Now that you know that pyATS is used for building and running tests against your infrastructure, let us dive into some of the components that make up the library. 

TESTBED 

The testbed is your device inventory file. Other automation frameworks, such as Nornir and Ansible, have a similar concept. A testbed file is a YAML file that describes the devices you are running tests against. Some of the important components include the device hostname, IP address, OS type (used to dictate which Genie parsers to use), and a set of credentials to connect to the device. There are plenty more data points you can include in the testbed, such as how to connect to the device (CLI, YANG, REST). You can even describe the testing environment’s topology by defining device interfaces and how the devices connect to one another by defining links within your testbed file. If you are interested in learning more about the different data points, check out the links in the references at the end of the post. 

TESTCASE 

A testcase is a collection of smaller tests, aiming to validate a specific feature or functionality. For example, you may write a testcase to validate that BGP is up and operational. This testcase may include smaller tests that validate BGP neighbor relationships, BGP routes are present in the routing table, etc. The individual test results roll up to the testcase result. If you would like to learn more about testcases and other sections that make up a testscript, check out the links in the references at the end of the post. 

TESTSCRIPT 

A testscript is a Python file used to structure test sections. Each testscript has its own reporting and logging. Testscripts are meant to be extensible so that you can add testcases in the future. A testscript can be executed as a standalone script, with results printed to STDOUT, or as part of a job. Standalone execution is popular for rapid development but should be executed as part of a job once it is ready for production use. 

JOB 

Jobs in pyATS allow you to run multiple testscripts. Within a job, each testscript is executed as a task. Each task aggregates its logs and results in a single log file and reporter object. The logging and reporting mechanisms within a job can be a separate post. For now, just know that a task’s logs and results are aggregated when being run within a job. After a job is run, an archive is created. An archive is a zipped folder containing results files (XML/JSON formats), log files, and some additional runtime information. These archives can be useful for further results analysis. 

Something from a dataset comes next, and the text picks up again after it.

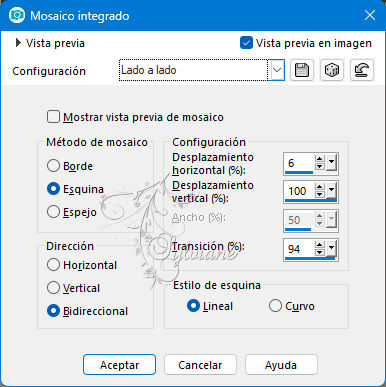Close the Mosaico integrado dialog

tap(370, 15)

There are many more components that make up pyATS, but these are some of the important pieces. For more information about the other components, I highly recommend checking out the pyATS documentation (link in the references). 

USE CASES 

To get your creativity flowing, let’s take a look at a few use cases that would be great fits for utilizing pyATS. 

  1. Certifying a new network OS version
  2. Validating operational state of the network before/after a change 
  3. Running intrusive tests to ensure network resilience 

This list is not exhaustive and only used for demonstration. Let us take a quick look at each one. 

CERTIFYING A NETWORK OS VERSION 

One of the worst things that can happen when you are upgrading devices on your network is running into a bug. This bug may be obvious or rooted deep in the OS and only triggered when a specific feature is configured. Regardless, management and other stakeholders do not care that a bug was triggered. They want to know why it was not caught before rolling out OS upgrades to production devices. PyATS can provide a level of certainty that a new OS version works with the specific hardware and software features you have configured in your network. The pyATS testing framework can configure the features you care about, validate each feature’s functionality, and clean up after testing has been completed. It is an automated approach that can quickly become a de facto process before a new OS is rolled out to production. 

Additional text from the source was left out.